▸ Objectif A
Selon l'extrait du document, pendant quelles années M. de Chateaubriand avait-il été privé de la pension attachée au titre de ministre d'état ?

═══ Extrait du document

Ce dernier point, en particulier, était de nature à réveiller toutes les inquiétudes de la vicomtesse. De quels revenus allaient-ils vivre désormais ? Si M. de Chateaubriand n’avait jamais eu la fortune assurée, du moins elle s’était, tout le long de sa vie, offerte à lui. La littérature lui avait apporté, en surcroît de la gloire, d’importans bénéfices ; les fonctions et dignités publiques dont la monarchie l’avait revêtu avaient été largement rétribuées, — les Bourbons avaient par deux fois soldé ses dettes, — l’arriéré de la pension attaché au titre de ministre d’état (dont il avait été privé de 1816 à 1822) lui avait été restitué. Et cependant, en 1830, il se trouvait dans une gêne voisine de l’indigence. C’est que, de tout temps, il avait dépensé sans compter, incapable de régler le train de sa vie ordinaire, de ses voyages ni de ses réceptions, semant l’or dès que sa bourse était pleine, non qu’il eût des besoins personnels, mais pour que le cadre où il se mouvait fût grandiose et digne de lui, employant ainsi le traitement d’un semestre à une fête d’ambassade, consacrant le revenu d’une année de ses œuvres littéraires à quelque galanterie royale. Les conseils de ses amis ne parvenaient pas à l’arrêter dans cette voie de dépenses irréfléchies. Mme de Chateaubriand avait beau arranger, liquider, déployer à ce soin sa remarquable faculté d’action et son entente des affaires, le gouffre se creusait chaque jour plus profond.

══════
═══ Données fournies

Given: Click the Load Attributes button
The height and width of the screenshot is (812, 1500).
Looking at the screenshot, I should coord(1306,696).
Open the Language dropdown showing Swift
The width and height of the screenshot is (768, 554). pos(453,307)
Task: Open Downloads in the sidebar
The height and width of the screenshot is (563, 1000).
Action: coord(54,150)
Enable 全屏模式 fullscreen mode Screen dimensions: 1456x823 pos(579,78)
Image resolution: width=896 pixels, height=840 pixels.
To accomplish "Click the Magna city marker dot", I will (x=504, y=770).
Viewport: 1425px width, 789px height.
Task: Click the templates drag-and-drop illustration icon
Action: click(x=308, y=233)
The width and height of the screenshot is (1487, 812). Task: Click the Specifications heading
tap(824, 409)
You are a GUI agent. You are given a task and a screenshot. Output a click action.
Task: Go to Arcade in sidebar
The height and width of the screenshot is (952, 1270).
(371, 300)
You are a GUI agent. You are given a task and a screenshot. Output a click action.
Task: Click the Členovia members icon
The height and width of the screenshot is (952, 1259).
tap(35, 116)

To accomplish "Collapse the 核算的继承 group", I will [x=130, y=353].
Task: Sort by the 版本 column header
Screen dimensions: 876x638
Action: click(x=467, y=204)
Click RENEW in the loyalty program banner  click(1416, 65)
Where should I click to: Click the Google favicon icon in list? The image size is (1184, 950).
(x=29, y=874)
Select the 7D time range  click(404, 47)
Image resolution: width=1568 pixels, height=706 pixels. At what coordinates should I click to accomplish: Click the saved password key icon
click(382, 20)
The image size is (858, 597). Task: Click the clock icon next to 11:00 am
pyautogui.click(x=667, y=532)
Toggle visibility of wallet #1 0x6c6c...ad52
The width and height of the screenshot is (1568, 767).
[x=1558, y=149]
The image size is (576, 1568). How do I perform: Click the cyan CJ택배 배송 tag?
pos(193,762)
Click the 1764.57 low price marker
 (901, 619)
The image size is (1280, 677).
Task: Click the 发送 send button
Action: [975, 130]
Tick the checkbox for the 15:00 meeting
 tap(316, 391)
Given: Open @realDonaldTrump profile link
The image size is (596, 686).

══════

▸ Objectif B
Convertissez en liste JSON de chaînes les lignes des enregistrements, de la ligne contenant "Toggle visibility of wallet #1 0x6c6c...ad52" jusqu'à la ligne contenant "pos(193,762)" incluse. Mettez une chaîne par ligne et omettez les lignes vides.

▸ Réponse A
De 1816 à 1822.

▸ Réponse B
[
  "Toggle visibility of wallet #1 0x6c6c...ad52",
  "The width and height of the screenshot is (1568, 767).",
  "[x=1558, y=149]",
  "The image size is (576, 1568). How do I perform: Click the cyan CJ택배 배송 tag?",
  "pos(193,762)"
]